◆ **WHAT YOU WILL DO**: Count the lines in the data below that have "computer" in them, and reply with only that number.

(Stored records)
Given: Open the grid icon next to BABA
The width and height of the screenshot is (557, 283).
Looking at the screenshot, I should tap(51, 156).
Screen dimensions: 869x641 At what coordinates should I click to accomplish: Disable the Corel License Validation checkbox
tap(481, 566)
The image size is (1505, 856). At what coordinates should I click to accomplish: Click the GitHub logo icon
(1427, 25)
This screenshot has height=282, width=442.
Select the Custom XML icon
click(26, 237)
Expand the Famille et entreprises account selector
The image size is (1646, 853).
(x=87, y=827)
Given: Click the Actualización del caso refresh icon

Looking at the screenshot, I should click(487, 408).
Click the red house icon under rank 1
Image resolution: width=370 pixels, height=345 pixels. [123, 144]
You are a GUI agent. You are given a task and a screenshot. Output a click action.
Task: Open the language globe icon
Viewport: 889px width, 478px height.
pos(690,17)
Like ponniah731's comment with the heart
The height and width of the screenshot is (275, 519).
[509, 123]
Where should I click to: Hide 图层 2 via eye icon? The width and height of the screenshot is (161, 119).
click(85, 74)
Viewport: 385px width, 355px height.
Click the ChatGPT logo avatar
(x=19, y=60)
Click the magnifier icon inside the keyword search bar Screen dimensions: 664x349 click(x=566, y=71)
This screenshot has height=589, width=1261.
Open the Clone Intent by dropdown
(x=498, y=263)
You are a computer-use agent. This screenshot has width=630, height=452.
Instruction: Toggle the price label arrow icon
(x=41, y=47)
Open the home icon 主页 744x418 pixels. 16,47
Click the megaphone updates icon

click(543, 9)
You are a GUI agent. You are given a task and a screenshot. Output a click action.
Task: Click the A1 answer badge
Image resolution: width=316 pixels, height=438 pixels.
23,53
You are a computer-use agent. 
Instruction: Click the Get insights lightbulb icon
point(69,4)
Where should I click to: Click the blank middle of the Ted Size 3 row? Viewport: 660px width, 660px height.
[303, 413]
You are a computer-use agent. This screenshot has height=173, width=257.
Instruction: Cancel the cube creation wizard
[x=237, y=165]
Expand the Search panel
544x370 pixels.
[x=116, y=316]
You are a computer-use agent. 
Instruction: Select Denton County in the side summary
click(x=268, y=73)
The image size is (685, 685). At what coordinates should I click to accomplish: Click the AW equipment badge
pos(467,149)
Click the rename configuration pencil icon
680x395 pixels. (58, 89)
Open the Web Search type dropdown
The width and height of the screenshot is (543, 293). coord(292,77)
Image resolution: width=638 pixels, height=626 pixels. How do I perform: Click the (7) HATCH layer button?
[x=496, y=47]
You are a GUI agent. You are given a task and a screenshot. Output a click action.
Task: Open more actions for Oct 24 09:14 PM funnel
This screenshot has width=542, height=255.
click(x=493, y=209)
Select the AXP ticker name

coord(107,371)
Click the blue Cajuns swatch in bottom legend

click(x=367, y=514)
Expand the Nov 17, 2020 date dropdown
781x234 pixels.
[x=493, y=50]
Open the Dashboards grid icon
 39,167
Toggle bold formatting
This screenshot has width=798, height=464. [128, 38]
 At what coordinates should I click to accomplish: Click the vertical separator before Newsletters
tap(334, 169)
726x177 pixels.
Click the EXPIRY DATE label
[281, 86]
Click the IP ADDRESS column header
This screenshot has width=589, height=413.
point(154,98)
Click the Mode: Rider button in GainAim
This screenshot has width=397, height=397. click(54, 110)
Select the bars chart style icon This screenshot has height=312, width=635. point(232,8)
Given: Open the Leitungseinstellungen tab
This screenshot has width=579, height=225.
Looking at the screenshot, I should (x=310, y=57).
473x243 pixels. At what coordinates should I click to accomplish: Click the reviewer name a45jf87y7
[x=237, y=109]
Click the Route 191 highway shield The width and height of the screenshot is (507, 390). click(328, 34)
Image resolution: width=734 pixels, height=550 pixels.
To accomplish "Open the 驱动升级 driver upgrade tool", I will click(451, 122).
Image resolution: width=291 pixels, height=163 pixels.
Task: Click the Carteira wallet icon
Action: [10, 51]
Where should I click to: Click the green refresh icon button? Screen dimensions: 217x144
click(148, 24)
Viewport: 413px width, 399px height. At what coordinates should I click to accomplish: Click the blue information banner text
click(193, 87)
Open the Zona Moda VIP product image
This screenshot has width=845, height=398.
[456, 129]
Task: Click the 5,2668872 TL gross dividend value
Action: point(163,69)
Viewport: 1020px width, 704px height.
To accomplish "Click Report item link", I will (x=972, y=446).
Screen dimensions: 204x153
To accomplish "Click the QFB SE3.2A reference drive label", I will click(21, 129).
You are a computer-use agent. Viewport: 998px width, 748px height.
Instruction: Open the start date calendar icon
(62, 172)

◆ **ANSWER TO THIS EXERCISE**: 5